Drinking coffee and reading in a place that’s not my apartment is something I often confuse with “doing work”. Which I sort of am, working. On my central nervous system with caffeine, and my reading muscles with someone else’s words. I did this today after an hour of laying in the park, which is called Thompson or Thompkins—I can never get that right, despite having lived blocks away from it for several years, and to look it up now would be to cheat; same goes with Nicholson Cage, whom I can’t help but call that: Nicholson. Though I know that’s wrong. I also cannot pronounce the word “Marlboro” without great difficulty, like I’m trying to swallow the inside of my own mouth. The point is: that park always smells like piss.
In the coffee shop, a probably-piss-smell-adopted I work. A few tables in front of me, a coxcomb-red-headed indie rockstress eats a sandwich made with black bread the color of molasses or no morals, and sprouts that sparsely sprout out around its sandwich mouth like a pre-pubescent mustache. She talks with her male friend, who sports an effete bob and a blue and white striped nautical shirt, looking exactly as he should look. (There’s a tangent here that ends with: “and that’s how I discovered I had Russian blood”; another time.) The two of them talk about whatever they talk about, probably something they talk about every time they see each other, something they’re both comfortable with, happy not to acknowledge the rehashed topic or that this itself is just another rehearsal for next time. But for me, their conversation murmurs with a perfect music of non-words into the other ambient sounds: spoons clanging as they’re returned to their spoon homes; a nail-and-board type of southern hymn playing over the speakers, disassociating the shop’s proprietors with their likely suburban upbringings; the cracked heritage of these wooden chairs, restless and swollen with anxiety on the uneven floorboards; the anti-sound of the sentences I’m reading elbowing out the other thoughts in my brain.

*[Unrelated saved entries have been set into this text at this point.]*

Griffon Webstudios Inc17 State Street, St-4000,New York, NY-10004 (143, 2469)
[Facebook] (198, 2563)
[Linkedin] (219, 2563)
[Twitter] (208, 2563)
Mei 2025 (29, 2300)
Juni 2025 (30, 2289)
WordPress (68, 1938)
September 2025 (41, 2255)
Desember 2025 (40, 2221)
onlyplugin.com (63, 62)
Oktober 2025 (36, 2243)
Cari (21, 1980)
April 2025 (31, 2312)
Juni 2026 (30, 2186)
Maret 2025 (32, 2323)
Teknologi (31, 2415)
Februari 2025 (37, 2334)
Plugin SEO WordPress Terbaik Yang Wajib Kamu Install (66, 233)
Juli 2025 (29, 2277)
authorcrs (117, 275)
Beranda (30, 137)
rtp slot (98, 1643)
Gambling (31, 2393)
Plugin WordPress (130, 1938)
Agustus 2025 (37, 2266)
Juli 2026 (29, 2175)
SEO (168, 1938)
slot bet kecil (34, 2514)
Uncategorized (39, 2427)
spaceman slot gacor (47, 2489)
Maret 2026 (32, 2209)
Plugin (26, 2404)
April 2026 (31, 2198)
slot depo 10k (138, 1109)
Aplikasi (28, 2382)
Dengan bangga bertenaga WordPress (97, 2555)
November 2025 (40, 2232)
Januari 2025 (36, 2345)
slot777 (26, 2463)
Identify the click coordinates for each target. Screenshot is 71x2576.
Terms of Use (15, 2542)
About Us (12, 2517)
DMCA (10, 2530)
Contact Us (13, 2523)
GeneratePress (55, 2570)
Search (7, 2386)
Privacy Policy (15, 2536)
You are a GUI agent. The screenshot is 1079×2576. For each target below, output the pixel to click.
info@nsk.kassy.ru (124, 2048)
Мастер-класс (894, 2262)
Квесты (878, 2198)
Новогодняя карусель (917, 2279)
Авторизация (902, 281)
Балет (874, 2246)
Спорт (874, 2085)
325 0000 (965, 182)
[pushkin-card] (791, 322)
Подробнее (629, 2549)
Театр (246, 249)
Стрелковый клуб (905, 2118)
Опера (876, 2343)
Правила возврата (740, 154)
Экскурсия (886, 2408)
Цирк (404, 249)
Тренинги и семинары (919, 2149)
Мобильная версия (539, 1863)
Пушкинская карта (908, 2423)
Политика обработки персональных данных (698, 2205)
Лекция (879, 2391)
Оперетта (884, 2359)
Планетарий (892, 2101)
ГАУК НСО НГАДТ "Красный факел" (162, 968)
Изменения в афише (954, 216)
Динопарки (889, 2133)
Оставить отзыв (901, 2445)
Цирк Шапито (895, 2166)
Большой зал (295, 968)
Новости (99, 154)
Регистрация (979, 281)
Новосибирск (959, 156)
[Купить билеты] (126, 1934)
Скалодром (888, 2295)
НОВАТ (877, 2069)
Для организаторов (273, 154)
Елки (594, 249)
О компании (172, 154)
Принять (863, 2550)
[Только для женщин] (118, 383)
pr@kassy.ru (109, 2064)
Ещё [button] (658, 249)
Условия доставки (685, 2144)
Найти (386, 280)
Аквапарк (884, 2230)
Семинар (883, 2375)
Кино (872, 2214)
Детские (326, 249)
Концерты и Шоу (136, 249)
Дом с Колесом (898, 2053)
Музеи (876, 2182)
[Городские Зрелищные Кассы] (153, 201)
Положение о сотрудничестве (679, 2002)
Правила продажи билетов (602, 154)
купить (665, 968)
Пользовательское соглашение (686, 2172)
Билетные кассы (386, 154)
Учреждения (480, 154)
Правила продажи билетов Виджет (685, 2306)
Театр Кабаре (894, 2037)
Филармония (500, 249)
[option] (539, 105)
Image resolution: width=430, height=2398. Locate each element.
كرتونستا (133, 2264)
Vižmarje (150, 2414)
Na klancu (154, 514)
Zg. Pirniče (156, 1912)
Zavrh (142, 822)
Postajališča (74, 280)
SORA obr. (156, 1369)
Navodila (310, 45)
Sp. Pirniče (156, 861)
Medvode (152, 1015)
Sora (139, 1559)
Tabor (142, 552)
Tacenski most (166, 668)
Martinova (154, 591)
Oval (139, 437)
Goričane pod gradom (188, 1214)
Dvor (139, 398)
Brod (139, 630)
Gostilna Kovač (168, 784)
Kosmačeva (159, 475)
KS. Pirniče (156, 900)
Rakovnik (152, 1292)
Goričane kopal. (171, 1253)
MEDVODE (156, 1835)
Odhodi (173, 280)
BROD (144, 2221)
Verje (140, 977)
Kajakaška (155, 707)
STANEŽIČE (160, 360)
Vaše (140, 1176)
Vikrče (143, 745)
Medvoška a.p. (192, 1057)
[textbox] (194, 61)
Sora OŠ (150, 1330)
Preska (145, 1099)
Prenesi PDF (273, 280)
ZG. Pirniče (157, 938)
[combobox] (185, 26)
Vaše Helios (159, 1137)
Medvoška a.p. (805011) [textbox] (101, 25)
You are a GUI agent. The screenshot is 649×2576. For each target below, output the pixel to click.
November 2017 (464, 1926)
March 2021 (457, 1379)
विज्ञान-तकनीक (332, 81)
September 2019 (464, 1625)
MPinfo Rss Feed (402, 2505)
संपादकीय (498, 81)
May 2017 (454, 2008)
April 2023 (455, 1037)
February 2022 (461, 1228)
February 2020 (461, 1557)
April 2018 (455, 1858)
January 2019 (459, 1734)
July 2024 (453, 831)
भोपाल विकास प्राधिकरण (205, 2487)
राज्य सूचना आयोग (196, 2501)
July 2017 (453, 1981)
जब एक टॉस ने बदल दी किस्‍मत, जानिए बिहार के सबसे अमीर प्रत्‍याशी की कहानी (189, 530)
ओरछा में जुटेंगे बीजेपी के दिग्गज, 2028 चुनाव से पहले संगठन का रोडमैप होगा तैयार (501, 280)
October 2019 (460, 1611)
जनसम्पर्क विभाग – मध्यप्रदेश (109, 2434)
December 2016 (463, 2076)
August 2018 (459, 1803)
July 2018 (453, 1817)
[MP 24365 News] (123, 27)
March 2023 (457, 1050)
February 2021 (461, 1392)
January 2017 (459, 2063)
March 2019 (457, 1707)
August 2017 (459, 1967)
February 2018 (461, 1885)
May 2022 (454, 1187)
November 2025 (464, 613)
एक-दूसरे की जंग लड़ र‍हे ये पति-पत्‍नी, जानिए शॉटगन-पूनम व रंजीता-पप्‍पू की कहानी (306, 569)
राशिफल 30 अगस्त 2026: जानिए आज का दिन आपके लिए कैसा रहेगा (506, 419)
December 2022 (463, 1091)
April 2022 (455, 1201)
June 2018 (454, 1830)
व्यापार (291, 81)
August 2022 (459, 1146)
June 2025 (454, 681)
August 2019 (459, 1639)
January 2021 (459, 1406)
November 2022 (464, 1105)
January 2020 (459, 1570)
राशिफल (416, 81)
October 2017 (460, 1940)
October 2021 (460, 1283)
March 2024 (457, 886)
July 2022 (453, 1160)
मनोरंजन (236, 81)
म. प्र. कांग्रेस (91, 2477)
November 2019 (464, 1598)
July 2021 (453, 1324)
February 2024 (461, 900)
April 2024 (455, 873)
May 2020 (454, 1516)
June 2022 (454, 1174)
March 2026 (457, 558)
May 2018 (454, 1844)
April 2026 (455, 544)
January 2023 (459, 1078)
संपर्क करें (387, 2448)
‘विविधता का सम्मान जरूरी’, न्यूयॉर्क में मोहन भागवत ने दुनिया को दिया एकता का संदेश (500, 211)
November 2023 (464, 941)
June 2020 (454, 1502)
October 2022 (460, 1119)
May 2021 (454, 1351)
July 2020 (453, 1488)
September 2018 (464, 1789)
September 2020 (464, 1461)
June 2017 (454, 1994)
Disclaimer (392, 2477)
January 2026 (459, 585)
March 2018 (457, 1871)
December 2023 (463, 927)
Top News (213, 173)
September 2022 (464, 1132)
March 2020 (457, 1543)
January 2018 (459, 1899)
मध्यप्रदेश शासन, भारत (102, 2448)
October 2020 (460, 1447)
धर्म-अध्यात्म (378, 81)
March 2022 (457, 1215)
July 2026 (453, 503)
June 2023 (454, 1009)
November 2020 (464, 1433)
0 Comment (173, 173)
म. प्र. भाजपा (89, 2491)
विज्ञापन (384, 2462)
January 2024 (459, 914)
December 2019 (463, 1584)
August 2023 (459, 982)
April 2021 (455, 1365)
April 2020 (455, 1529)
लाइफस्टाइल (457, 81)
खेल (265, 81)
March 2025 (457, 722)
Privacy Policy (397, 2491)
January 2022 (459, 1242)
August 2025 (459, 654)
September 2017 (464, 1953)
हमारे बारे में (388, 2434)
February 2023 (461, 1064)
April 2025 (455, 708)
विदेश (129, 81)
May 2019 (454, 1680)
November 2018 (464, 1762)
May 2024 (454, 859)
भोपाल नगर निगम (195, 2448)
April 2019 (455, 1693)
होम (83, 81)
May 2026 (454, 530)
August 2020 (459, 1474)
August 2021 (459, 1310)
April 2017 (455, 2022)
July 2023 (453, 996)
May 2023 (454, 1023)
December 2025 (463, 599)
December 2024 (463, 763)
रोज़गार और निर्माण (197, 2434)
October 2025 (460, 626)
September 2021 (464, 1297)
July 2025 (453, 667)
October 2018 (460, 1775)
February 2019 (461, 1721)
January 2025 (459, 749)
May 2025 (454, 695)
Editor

Then, I let loose a single gut-shot laugh that surprises even me. A reference in the book to parmesan cheese that wouldn’t be funny unless you’d been living with the voice. And it punches the air and kills the couple’s conversation like they’d been doused with a bucket of cold stares. I fall out of my book world and into the cavity of silence created by my abrupt, hollow thud of a jolted laugh. And we sit there in it for a moment, stunned, all of us, together, only not at all.